• **WORK TO COMPLETE**:
1) According to the review below, who edited the book *Thrillers: 100 Must-Reads*?
2) Based on the review below, say whether each statement agrees with it: (a) the book is being released by Oceanview Publishing; (b) the review dates Daphne Du Maurier's *Rebecca* to 1939; (c) the review lists Michael Crichton's *The Andromeda Strain* among the books from the 1950s.

• **SELECTION**:
↓↓↓
Review: Thrillers: 100 Must-Reads

There’s little better in the way of beach reading than a fast-paced thriller, but with the seemingly endless titles out there — muscling competitors out of the way not just on bookstore shelves but at newstands, supermarket checkout aisle, airport kiosks and more — how do you know what’s really good? Never fear: This summer brings a guide from the experts. Thrillers: 100 Must-Reads, edited by David Morrell and Hank Wagner (and to be released on July 5 by Oceanview Publishing), features some of the finest names in the genre, members of International Thriller Writers, writing about their own favorites over a period of 35 centuries. (And yes, you read that right: 3,500 years. More on the time frame in a moment.)

As expected, some of the best-known and best-loved classics of the genre are included. After all, what would such a collection be without John Buchan’s seminal The Thirty-Nine Steps (1915) or James M. Cain’s The Postman Always Rings Twice (1934) or Daphne Du Maurier’s Rebecca (1938) or Agatha Christie’s And Then There Were None (1939) or Eric Ambler’s A Coffin for Dimitrios (also 1939) or Geoffrey Household’s Rogue Male (also 1939) or…. well, just from 1939’s output, you can see that as we move through the 20th century, the genre becomes dense with notable books.

From the 1940s: Cornell Woolrich’s “Rear Window,” Vera Caspary’s Laura, Kenneth Fearing’s The Big Clock.

From the 1950s: Graham Greene’s The Third Man, Patricia Highsmith’s Strangers on a Train, Jim Thompson’s The Killer Inside Me, Jack Finney’s Invasion of the Body Snatchers, Ian Fleming’s From Russia With Love, Richard Condon’s The Manchurian Candidate

From the 1960s: Len Deighton’s The IPCRESS File, John le Carré’s The Spy Who Came in from the Cold, Michael Crichton’s The Andromeda Strain

In the 1970s, you’ll find works by Frederick Forsyth, Peter Benchley, Wiliam Goldman, James Grady, Jack Higgins, Joseph Wambaugh, Clive Cussler, Ira Levin, Robin Cook, Ken Follett, Ross Thomas, and John D. McDonald. In the ’80s, Robert Ludlum, Thomas Harris, Tom Clancy, Stephen King, Dean Koontz and Peter Straub. In the ’90s, Grisham, Patterson, Baldacci, Deaver — writers so well-known already that even the last name is enough. And then comes that most influential of 21st-century thrillers: Dan Brown’s Da Vinci Code. Importantly, the list of contributors is an equally impressive who’s who of writers: Baldacci and Deaver again and James Grady and Katherine Neville (among the several writers on both sides of the discussion here), as well as Joe R. Lansdale, Lincoln Child, Max Allan Collins, P.J. Parrish, Tess Gerritsen, Hank Phillipi Ryan, and many more.
↑↑↑
• **SOURCE MATERIAL**:
↓↓↓
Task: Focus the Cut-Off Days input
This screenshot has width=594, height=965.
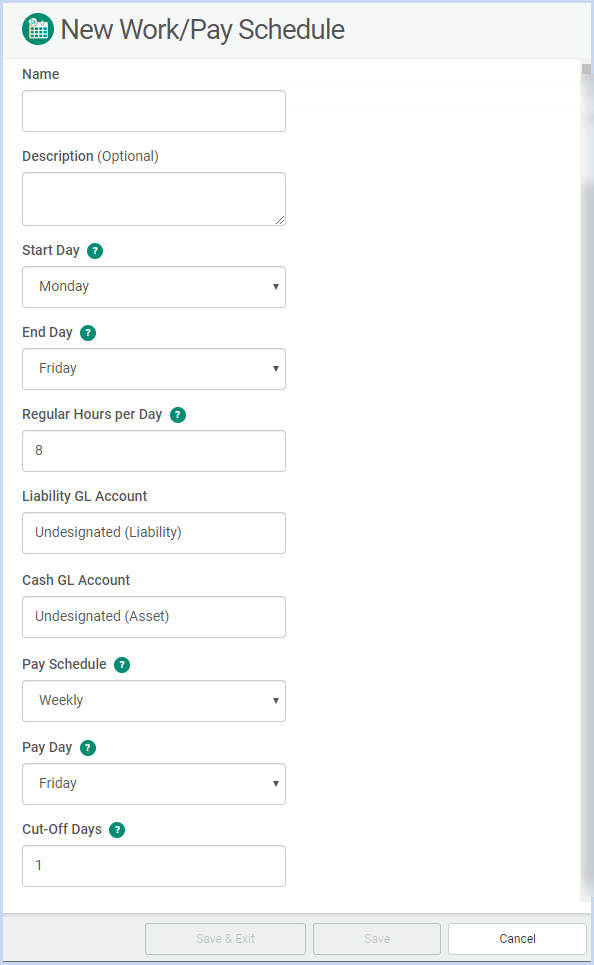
↑↑↑
• **RESPONSES FOR EACH TASK**:
1) David Morrell and Hank Wagner

2)
(a) Yes: "to be released on July 5 by Oceanview Publishing"
(b) No: "Daphne Du Maurier’s Rebecca (1938)"
(c) No: "From the 1960s: Len Deighton’s The IPCRESS File, John le Carré’s The Spy Who Came in from the Cold, Michael Crichton’s The Andromeda Strain"